2010 Patch Town Days at Eckley Miner's Village

June 19th and 20th

A Miner’s Prayer

 

Sunday was Father’s Day. The Eckley Miner’s Village Patch Town Days was scheduled for this week end and the attendance was great. The weather could be called ideal if you like 85 degree temperatures. Every year we remark about the wonderful air conditioning in those days. They would open the door in the front and open the door in the back, this is called cross ventilation. And it really was delightful with a slight breeze blowing through the house. The outdoor kitchen was a blessing in the summer when it was hot. The couple making lokše in that kitchen was really perspiring.

   

Patch Town Days at the Eckley Miner’s Village celebrates the customs and traditions of the anthracite coal region through music, dancing, food, living history presentations, crafts, and more.
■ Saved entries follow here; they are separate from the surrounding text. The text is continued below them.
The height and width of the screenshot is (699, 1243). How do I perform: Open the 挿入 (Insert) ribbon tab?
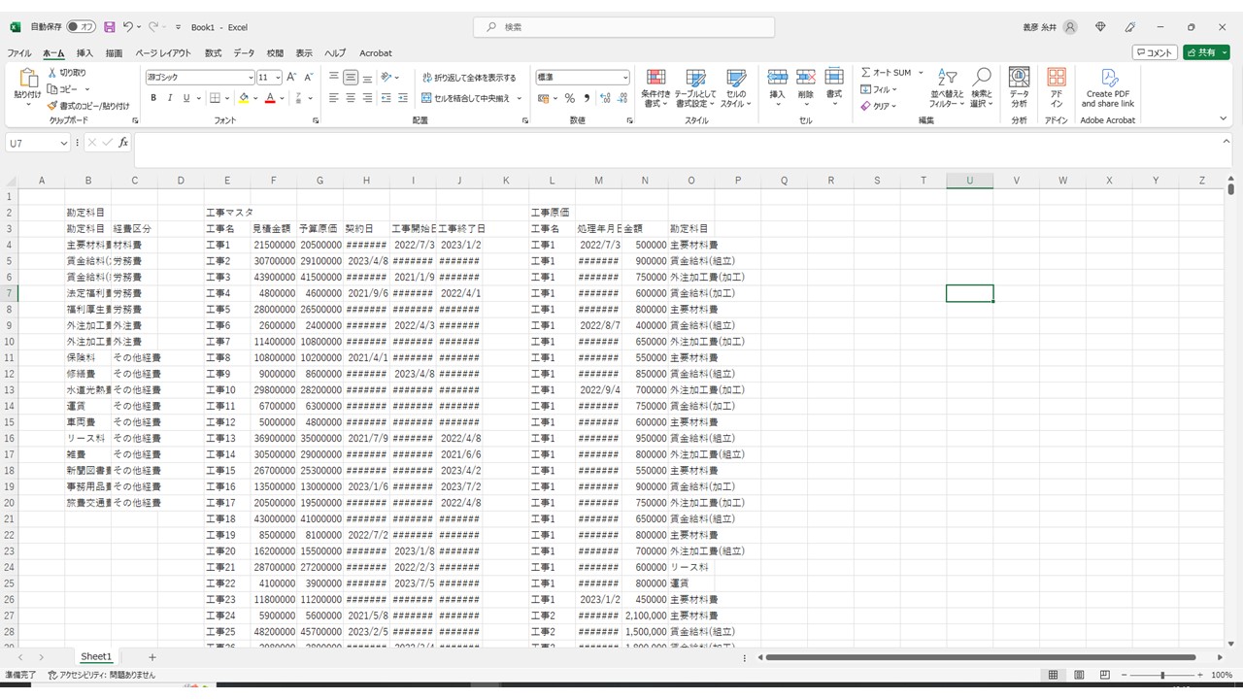84,53
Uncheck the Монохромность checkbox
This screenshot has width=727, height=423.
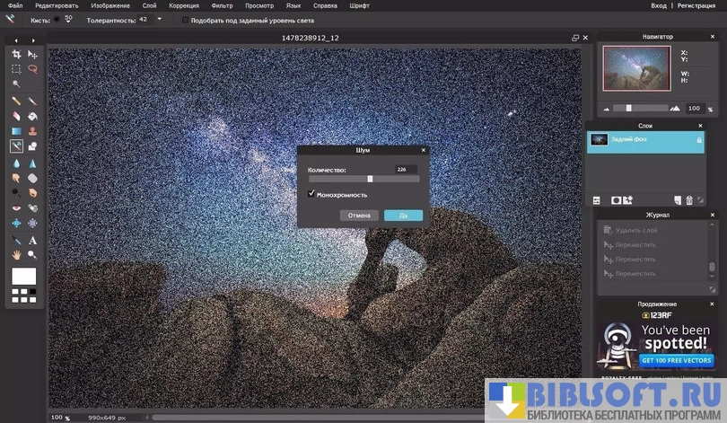pyautogui.click(x=311, y=194)
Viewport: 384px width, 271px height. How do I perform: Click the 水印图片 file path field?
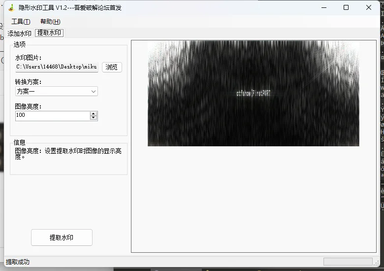(56, 67)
It is always a pleasure to explain the Slovak Home to the youngsters who have no idea of how hard living conditions were in patch towns. For us, senior citizens, Eckley and especially the Slovak Home are very sentimental places. The home also brings back memories of Grandparents. The holy pictures on the walls, the beautiful embroidered cloths on the dressers, the coal stove, the wooden floor that they scrubbed on their hands and knees, the rag carpets, the vegetable garden, the grape vines, the peonies in bloom and of course the nut and poppy seed rolls.
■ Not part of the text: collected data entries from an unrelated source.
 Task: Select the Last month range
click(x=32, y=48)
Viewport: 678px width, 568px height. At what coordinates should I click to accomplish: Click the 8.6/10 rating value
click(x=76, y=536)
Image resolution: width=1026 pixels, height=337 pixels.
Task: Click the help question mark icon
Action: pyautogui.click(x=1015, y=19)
The Society has greeted visitors to the Slovak Home since 1996, explaining life in the 1890s. One side of the home shows the furnishings when a family first arrived in the village, the other side shows how, in 10 years, things had improved for a Slovak family. The walls are painted with whitewash that is colored with bluing. There is a wonderful coal stove, rope bed with the perina (a feather tick cover), lovely pictures on the walls, curtains on the windows and embroidered cloths covering the sparse furniture. Samples of makovnik (poppy seed roll), and orechovnik (nut roll) were distributed while lokše baked on the top of the outdoor kitchen stove.
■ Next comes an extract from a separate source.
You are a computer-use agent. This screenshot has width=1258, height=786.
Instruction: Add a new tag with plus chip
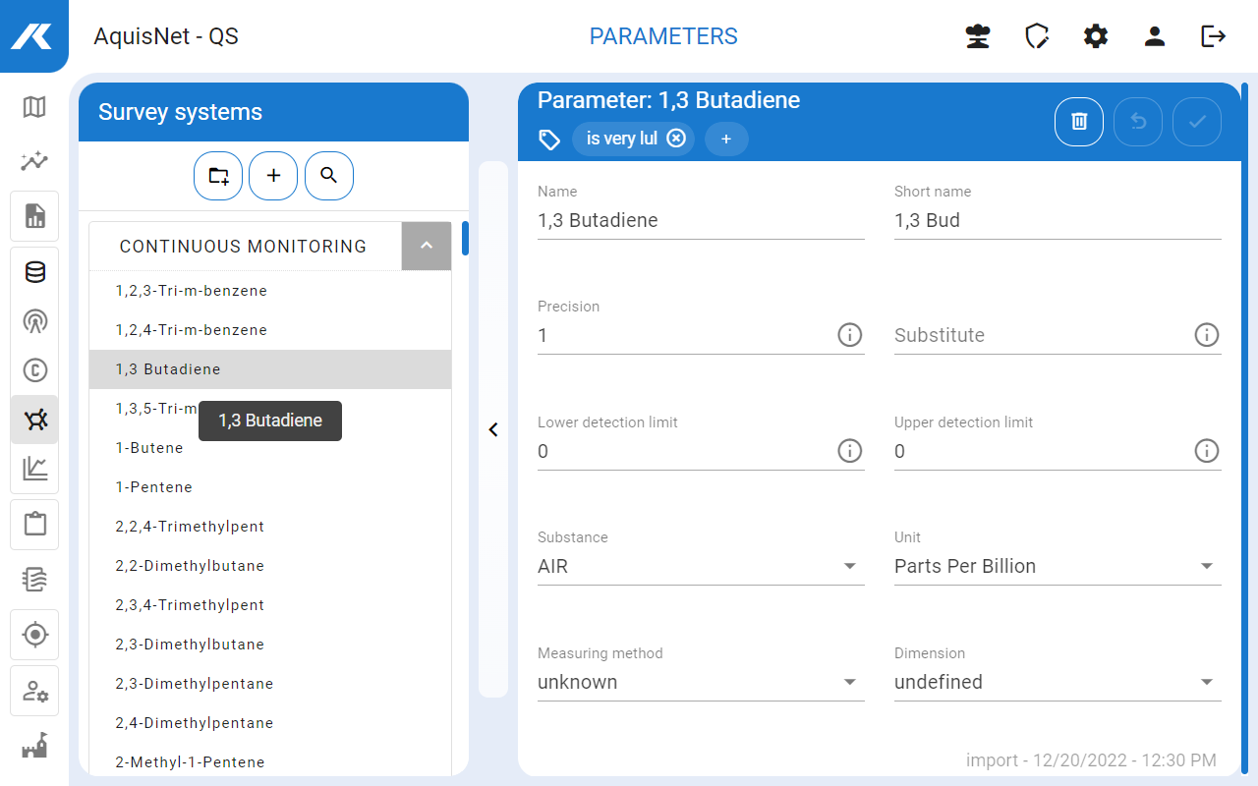726,140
A home in this patch town had four rooms. It not only housed the family which comprised the mother and father and several children, but usually had boarders. Some of the boarders worked during the day and slept at night while another set worked during the night and slept during the day. The mother had a lot of work, cooking, cleaning and washing all of those clothes. Imagine scrubbing the wooden floor that was certainly covered with coal dust!

There were many Slovak families along with Irish, German and other nationalities in Eckley Village. The village had a Catholic Church but the services were in English. The Slovak people walked 5 miles to the Slovak Catholic Church in Freeland. They went twice on Sunday, for Mass and for Vespers.

The Society Members acting as tour guides in the Slovak home were: Anna Hudock, Mary Migatulski, Elaine and Tony Palischak, Dorothy Sullivan, Philip Tuhy, Bernadette Yencha, and Bill Zdancewicz.

We encourage you to visit Eckley Miner’s Village.

Eckley Miners’ Village is located in Weatherly, Pennsylvania, nine miles east of Hazleton, off Route 940. Check their web site for upcoming activities. www.eckleyminers.org

A Miner’s Prayer

 O Lord after I have worked my last day and come out of the earth and have placed my feet on Thy footstool let me use the tools of prudence, faith, hope and charity. From now on, till I will be called to sign my last pay roll, make all the cables in the machinery strong with Thy love, supply all the gangways, slopes and chambers with the pure air of Thy grace and let the light of hope be my guidance, and when my last picking and shoveling is done, may my last car be full of Thy grace and give me the Holy Bible for my last shift, so that Thou, the General Superintendent of all the collieries can say: “Well done, thou good, faithful miner come and sign the pay roll and receive the check of eternal happiness” Amen

This prayer appeared in the program booklet of the Slovak Catholic Federation Convention held in April 2005.